→ STATED TASK
Copy the records from the line containing "Where should I" through the end of the records, replacing "screenshot" with "screen image" and changing nothing else. Leave the pictures out of your answer.

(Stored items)
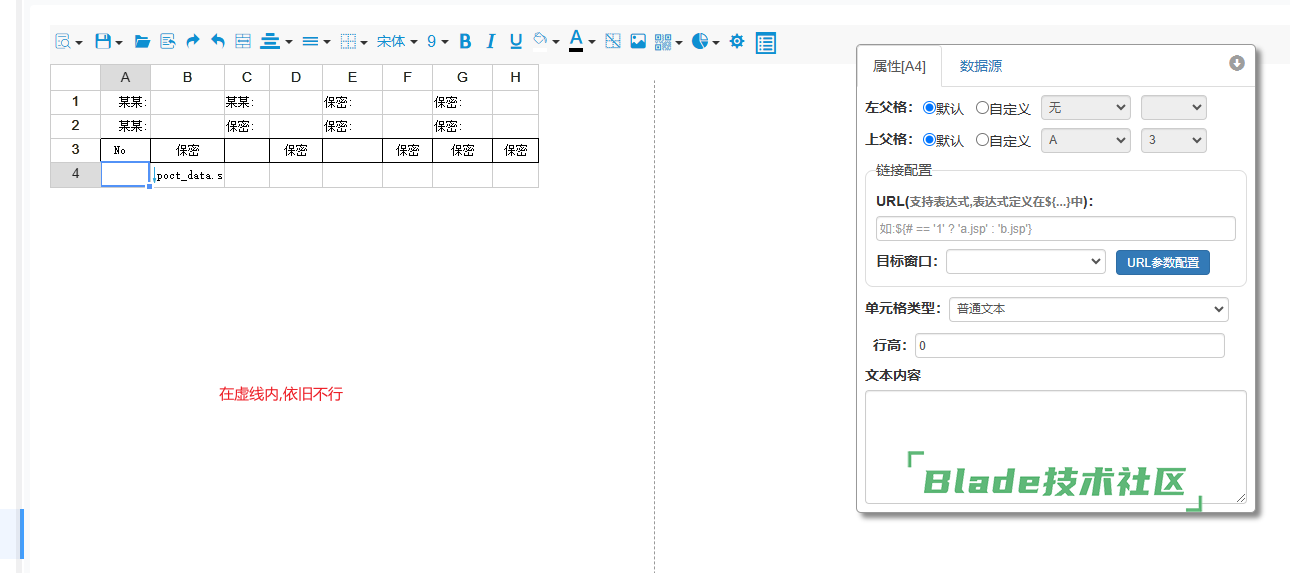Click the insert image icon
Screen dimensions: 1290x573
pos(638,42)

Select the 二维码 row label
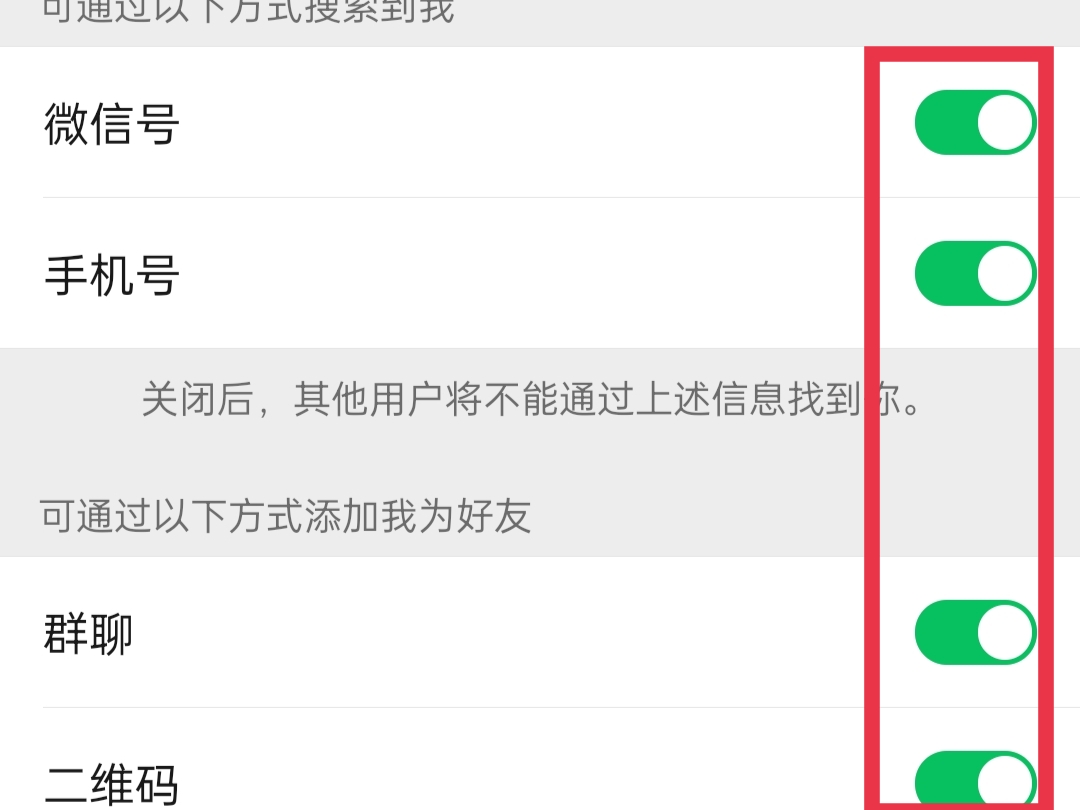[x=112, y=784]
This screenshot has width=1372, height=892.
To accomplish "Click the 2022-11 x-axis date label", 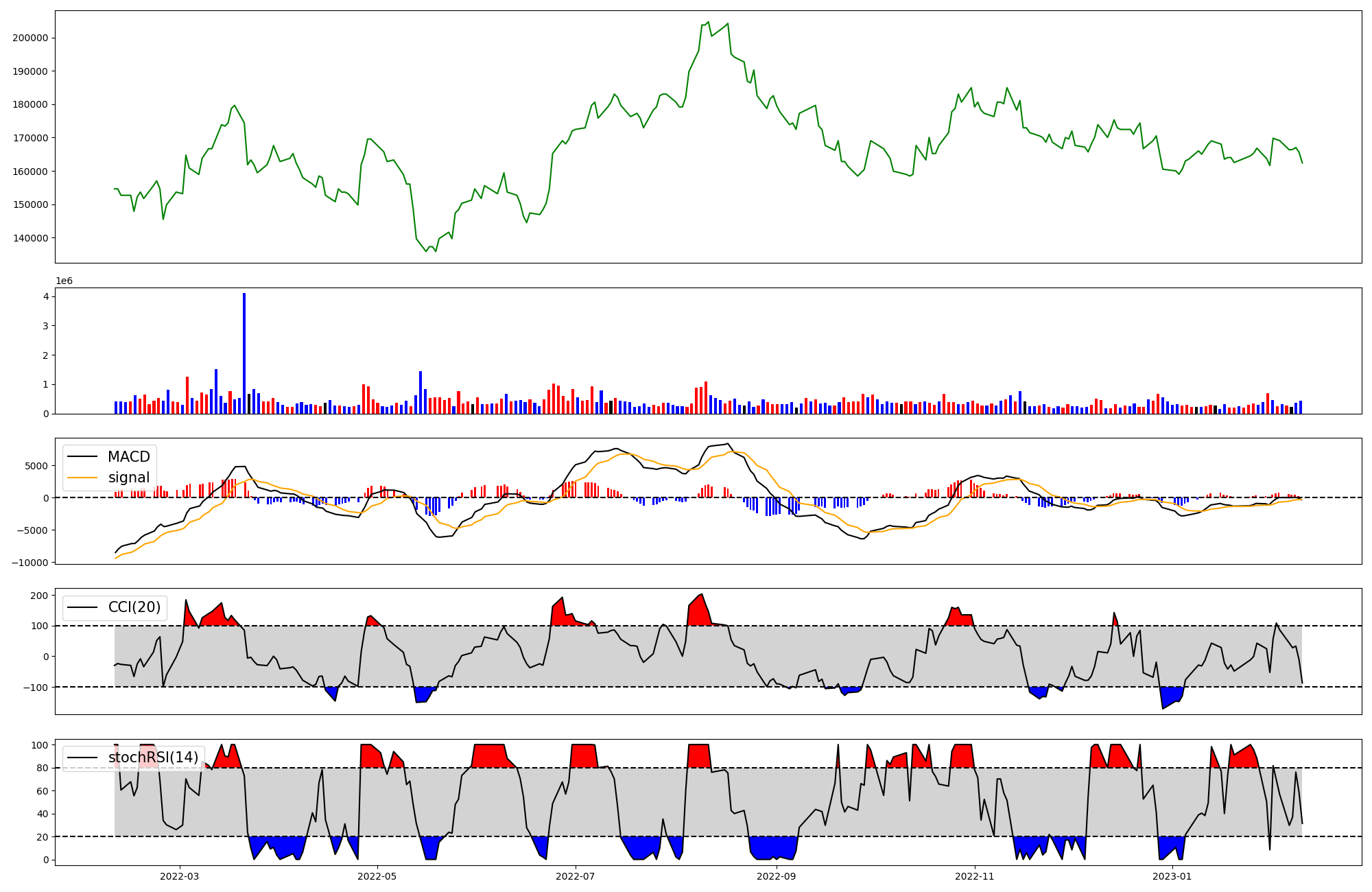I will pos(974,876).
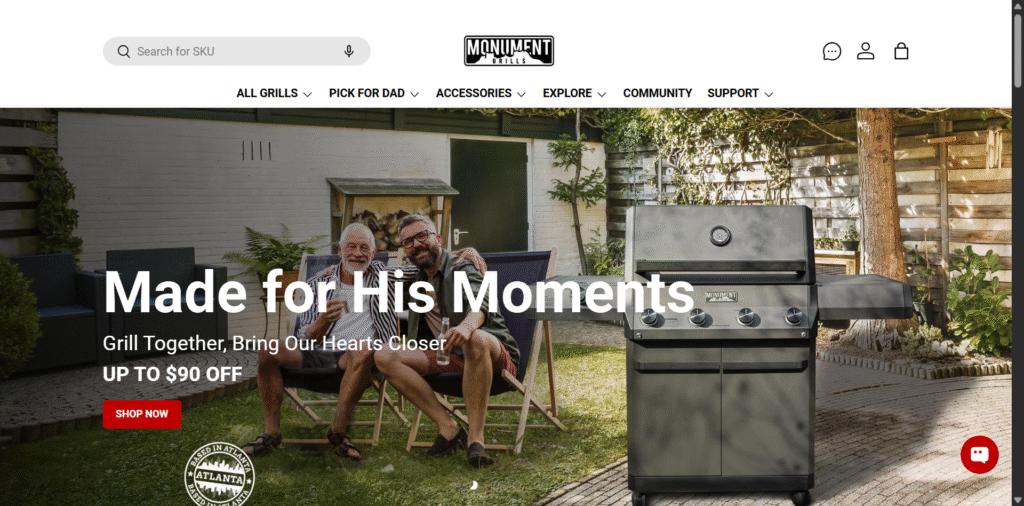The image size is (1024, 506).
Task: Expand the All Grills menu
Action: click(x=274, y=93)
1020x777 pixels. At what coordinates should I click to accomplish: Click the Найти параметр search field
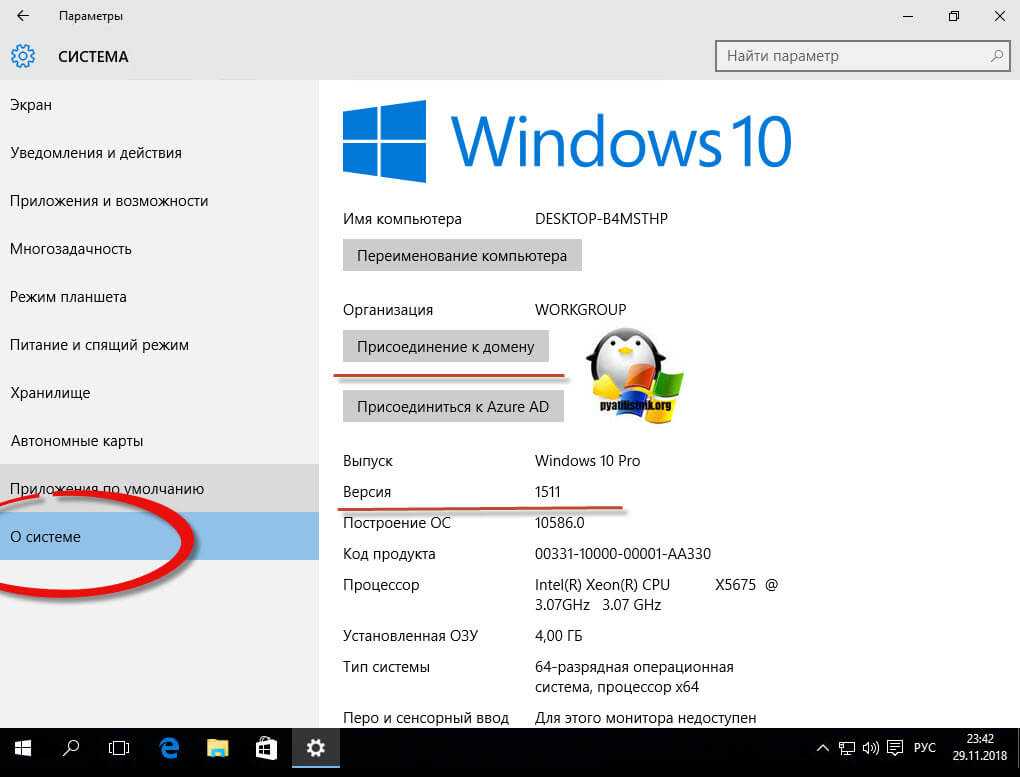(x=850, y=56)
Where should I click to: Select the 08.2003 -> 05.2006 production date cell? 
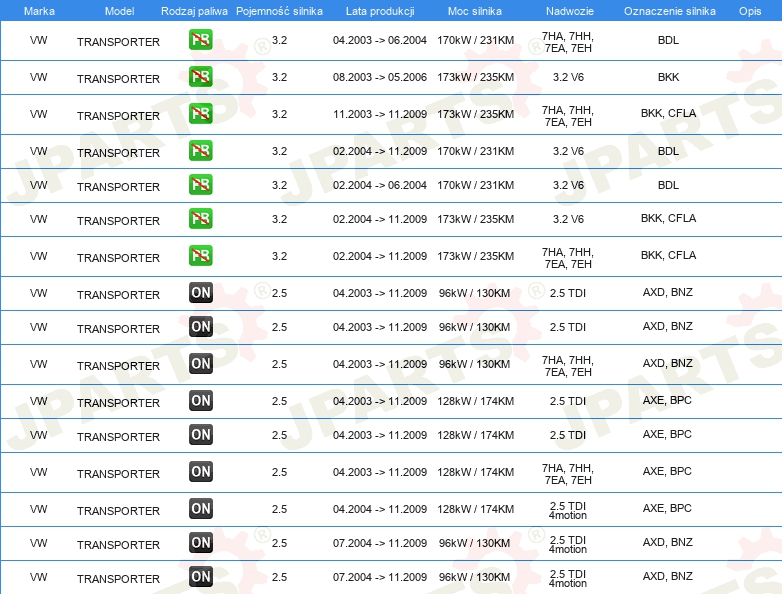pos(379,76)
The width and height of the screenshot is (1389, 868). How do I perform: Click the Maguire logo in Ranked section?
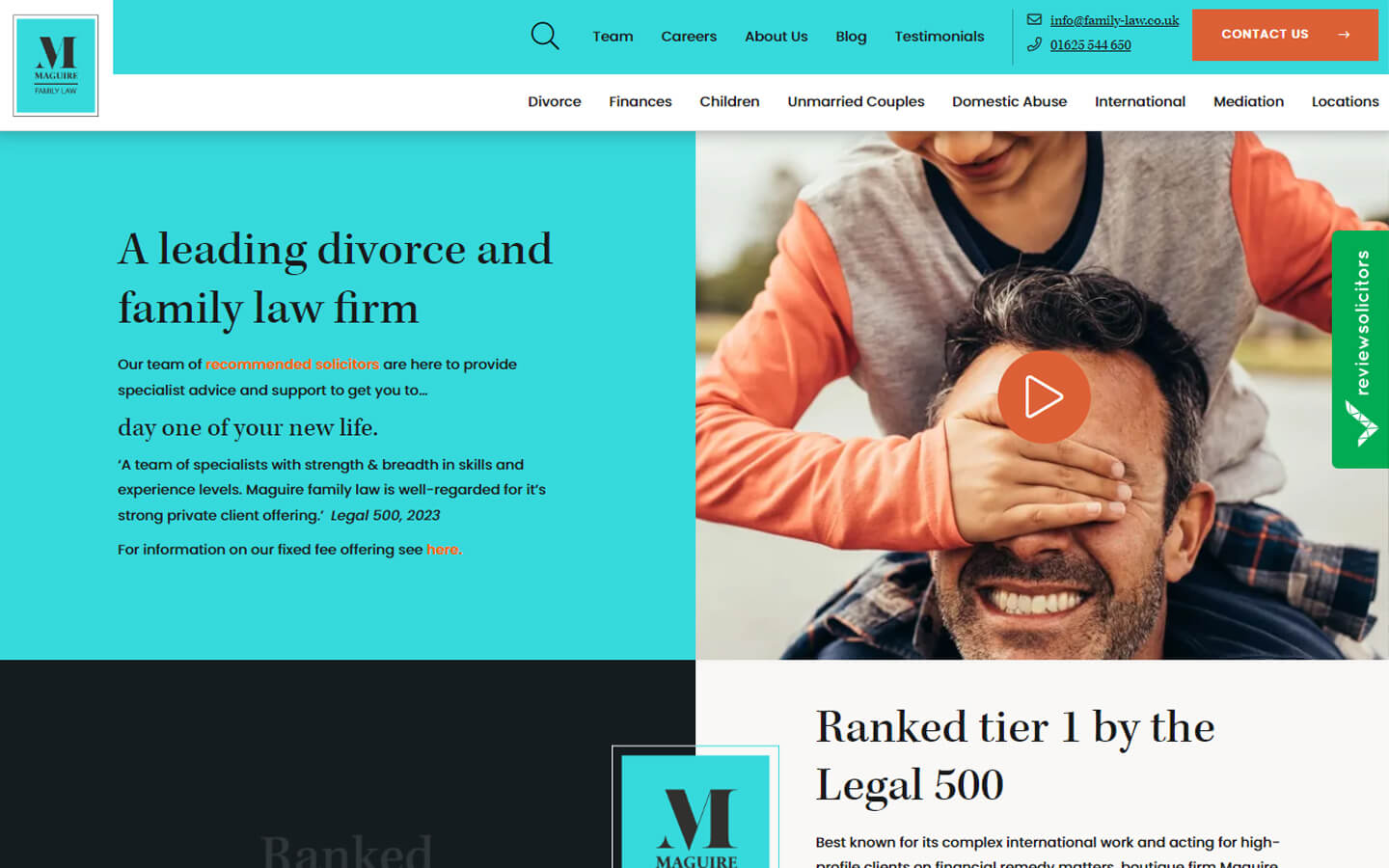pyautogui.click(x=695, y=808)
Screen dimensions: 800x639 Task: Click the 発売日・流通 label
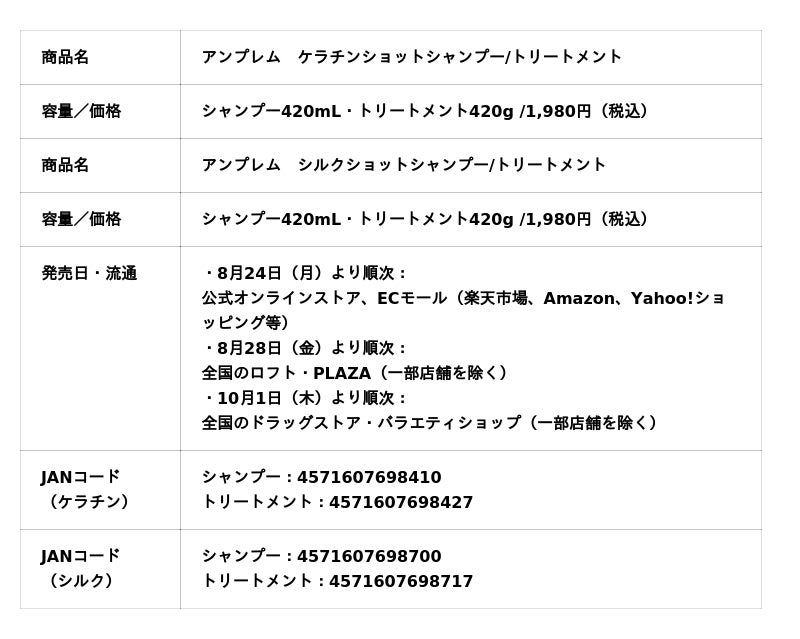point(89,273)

→ EXERCISE RESPONSE
Where should I click to: Select the 08.2003 -> 05.2006 production date cell? 
pos(379,76)
The width and height of the screen image is (1389, 868). How do I perform: Click the Maguire logo in Ranked section?
pyautogui.click(x=695, y=808)
Screen dimensions: 800x639 Task: Click the 発売日・流通 label
point(89,273)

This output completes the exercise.